In this study, we aimed to conduct a systematic investigation of the effect of a wide range of environmental variation on reproductive trait expression in males and females of the fruit fly Drosophila melanogaster, a species that has been widely used in the study of sexual selection (e.g., Bateman 1948; Chapman et al. 1995; Rice et al. 2006; Manier et al. 2010). The stock population we used is maintained in the laboratory in large population cages with overlapping generations. Though temperature, light cycle and humidity are controlled, this population is still subject to fluctuations in population density and demography leading to likely variation in larval densities in the culture medium. Therefore, even within the relatively controlled laboratory environment, larval density is a key environmental factor predicted to have an important influence upon reproductive fitness. As it is difficult to measure larval density within the stock cages, to maintain consistency between experiments it is common practice to rear flies in smaller vials in which the larval density can be controlled. Key questions, therefore, are to what extent reproductive traits are environmentally sensitive and how reproductive trait expression varies between stock and vial cultures.

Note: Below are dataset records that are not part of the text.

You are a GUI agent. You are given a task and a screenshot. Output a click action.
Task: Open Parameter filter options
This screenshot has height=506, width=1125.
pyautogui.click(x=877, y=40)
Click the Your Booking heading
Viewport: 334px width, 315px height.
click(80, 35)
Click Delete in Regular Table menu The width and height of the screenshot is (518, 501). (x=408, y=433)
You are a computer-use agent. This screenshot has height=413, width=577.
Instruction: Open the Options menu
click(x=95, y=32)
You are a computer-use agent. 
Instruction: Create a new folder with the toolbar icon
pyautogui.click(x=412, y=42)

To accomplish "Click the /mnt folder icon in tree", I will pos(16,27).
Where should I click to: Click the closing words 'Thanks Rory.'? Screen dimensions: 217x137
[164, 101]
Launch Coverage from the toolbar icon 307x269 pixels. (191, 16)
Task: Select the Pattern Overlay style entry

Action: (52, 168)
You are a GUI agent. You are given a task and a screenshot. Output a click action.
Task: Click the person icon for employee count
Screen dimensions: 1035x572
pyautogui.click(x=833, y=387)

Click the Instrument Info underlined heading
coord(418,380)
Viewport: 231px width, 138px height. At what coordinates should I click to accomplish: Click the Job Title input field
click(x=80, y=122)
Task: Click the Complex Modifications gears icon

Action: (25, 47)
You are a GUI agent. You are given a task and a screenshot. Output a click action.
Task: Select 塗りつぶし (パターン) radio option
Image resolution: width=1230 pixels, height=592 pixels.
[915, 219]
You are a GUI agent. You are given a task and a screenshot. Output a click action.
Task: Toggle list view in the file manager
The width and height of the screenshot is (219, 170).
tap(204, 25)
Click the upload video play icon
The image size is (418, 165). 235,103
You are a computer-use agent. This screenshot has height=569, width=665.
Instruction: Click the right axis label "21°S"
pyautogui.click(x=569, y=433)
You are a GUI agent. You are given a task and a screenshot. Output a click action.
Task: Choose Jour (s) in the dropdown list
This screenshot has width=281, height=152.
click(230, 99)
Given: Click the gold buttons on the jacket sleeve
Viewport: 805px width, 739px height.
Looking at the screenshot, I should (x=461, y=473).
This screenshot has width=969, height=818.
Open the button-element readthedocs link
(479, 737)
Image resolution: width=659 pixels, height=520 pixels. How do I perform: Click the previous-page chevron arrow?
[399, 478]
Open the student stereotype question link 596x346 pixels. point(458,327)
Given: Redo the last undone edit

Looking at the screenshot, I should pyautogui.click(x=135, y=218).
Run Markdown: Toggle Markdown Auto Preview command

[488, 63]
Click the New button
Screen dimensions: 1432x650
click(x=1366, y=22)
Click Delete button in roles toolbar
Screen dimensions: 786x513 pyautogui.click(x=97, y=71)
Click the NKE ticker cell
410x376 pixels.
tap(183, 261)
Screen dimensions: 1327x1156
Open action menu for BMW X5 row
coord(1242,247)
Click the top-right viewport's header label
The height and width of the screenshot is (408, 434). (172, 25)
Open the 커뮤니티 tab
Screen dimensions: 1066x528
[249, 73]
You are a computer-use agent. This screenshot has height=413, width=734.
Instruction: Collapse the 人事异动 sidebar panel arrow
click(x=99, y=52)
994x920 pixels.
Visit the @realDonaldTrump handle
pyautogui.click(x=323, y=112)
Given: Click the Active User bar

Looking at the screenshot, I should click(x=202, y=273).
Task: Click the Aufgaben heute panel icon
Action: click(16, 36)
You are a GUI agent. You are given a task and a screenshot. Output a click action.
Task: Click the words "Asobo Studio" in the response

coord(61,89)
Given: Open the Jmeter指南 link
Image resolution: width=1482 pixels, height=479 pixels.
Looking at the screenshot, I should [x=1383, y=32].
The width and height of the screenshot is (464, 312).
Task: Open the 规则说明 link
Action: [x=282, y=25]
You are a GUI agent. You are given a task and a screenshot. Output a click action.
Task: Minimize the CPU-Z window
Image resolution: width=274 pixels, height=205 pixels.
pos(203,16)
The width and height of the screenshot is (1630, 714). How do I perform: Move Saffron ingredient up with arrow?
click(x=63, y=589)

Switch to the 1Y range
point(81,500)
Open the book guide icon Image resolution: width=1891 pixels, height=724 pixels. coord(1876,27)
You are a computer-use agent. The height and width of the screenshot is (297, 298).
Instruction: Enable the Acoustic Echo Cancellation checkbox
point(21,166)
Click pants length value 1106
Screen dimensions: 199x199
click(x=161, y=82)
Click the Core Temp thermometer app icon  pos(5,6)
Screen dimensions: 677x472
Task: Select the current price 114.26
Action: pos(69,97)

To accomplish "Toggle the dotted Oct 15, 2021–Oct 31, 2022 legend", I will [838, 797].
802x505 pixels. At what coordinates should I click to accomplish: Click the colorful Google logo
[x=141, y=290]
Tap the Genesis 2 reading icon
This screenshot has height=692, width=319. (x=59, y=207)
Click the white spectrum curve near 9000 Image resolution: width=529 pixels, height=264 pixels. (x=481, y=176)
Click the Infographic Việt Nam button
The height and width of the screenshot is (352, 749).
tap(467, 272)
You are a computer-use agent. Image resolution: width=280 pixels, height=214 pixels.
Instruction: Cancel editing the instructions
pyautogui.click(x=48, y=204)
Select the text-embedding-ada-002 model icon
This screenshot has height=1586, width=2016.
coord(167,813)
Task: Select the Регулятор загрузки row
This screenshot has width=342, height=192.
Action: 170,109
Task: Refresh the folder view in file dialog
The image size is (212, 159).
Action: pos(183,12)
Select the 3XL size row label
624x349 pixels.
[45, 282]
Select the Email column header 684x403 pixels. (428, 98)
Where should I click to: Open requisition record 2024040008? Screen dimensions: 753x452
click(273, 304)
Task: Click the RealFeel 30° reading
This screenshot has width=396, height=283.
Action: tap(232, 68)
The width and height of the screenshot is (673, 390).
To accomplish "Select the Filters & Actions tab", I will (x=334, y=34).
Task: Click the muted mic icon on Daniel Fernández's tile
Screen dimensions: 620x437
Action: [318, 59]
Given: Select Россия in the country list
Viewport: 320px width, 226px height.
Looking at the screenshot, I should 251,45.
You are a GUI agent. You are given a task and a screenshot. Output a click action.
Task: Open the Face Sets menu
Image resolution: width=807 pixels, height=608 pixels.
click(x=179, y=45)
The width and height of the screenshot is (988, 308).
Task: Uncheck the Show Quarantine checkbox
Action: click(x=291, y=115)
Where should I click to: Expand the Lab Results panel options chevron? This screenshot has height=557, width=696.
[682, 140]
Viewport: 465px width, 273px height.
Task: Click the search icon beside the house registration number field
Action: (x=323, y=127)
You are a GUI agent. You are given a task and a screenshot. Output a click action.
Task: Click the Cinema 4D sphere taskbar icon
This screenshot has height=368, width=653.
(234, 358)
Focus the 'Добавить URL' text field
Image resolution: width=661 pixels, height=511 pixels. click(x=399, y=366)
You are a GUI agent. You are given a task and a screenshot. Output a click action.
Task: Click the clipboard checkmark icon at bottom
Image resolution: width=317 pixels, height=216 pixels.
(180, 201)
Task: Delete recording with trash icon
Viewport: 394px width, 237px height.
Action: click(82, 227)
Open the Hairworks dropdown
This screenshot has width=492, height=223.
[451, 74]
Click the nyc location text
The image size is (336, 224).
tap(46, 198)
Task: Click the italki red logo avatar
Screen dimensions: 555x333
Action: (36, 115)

We examined the effect of a wide range of variation in larval density upon multiple reproductive traits for males and females in competitive and noncompetitive contexts. We then compared the range of trait expression found in these experiments to the same traits measured in individuals sourced directly from stock cages that served as the source of the populations examined. This study therefore provides information about how the environment can influence the expression of key target traits for sexual selection. Previous work on larval density has revealed effects on the expression of several traits. For example, flies reared at high larval density are smaller and have reduced fat content (Lazebnyi et al. 1996; Byrne and Rice 2006; Amitin and Pitnick 2007; Rode and Morrow 2009), which could underlie the significantly reduced fecundity in females (Barker and Podger 1970; Amitin and Pitnick 2007). Males reared at high larval density also have reduced reproductive success (Amitin and Pitnick 2007; Rode and Morrow 2009), which can in part be attributed to reduced sperm size and seminal receptacle length (Amitin and Pitnick 2007).

We investigated the effects of environmental variation during development (via altering larval density) on the expression of a range of different reproductive traits in both sexes of adults. First, we compared a much wider range of environmental variation than in previous studies—a total of eight increments of larval density variation, from 50 to 1000 larvae per vial (6.25 to 125 larvae per mL of food). Second, we compared a wide range of traits that can influence reproductive fitness—in addition to body size, the reproductive traits that were measured include willingness to mate, latency to mate, mating duration, egg production, fertility, and the share of paternity obtained by males in a competitive environment. Third, we compared traits expressed in both males and females. Finally, we measured the same reproductive traits in flies that were obtained directly from stock cages. This information can be used to correctly contextualize the effect of variation in larval density and also to identify the range of larval density that phenocopies the normal culture conditions to which the flies are adapted. This dataset therefore comprises a comprehensive description of the effects of resource availability upon reproduction in this species.

Materials and Methods

Fly rearing

Flies were sourced from the Dahomey wild-type stock population of D. melanogaster. This stock is maintained at large population sizes, typically in the 1000s, with overlapping generations at 25°C on a 12:12 h light:dark cycle. Standard glass vials were used throughout the experiment (75 mm × 25 mm diameter) containing 8 mL of standard sugar-yeast food (100 g brewer's yeast, 100 g sucrose, 20 g agar, 30 mL Nipagin (10% w/v solution), 3 mL propionic acid per 1 L medium).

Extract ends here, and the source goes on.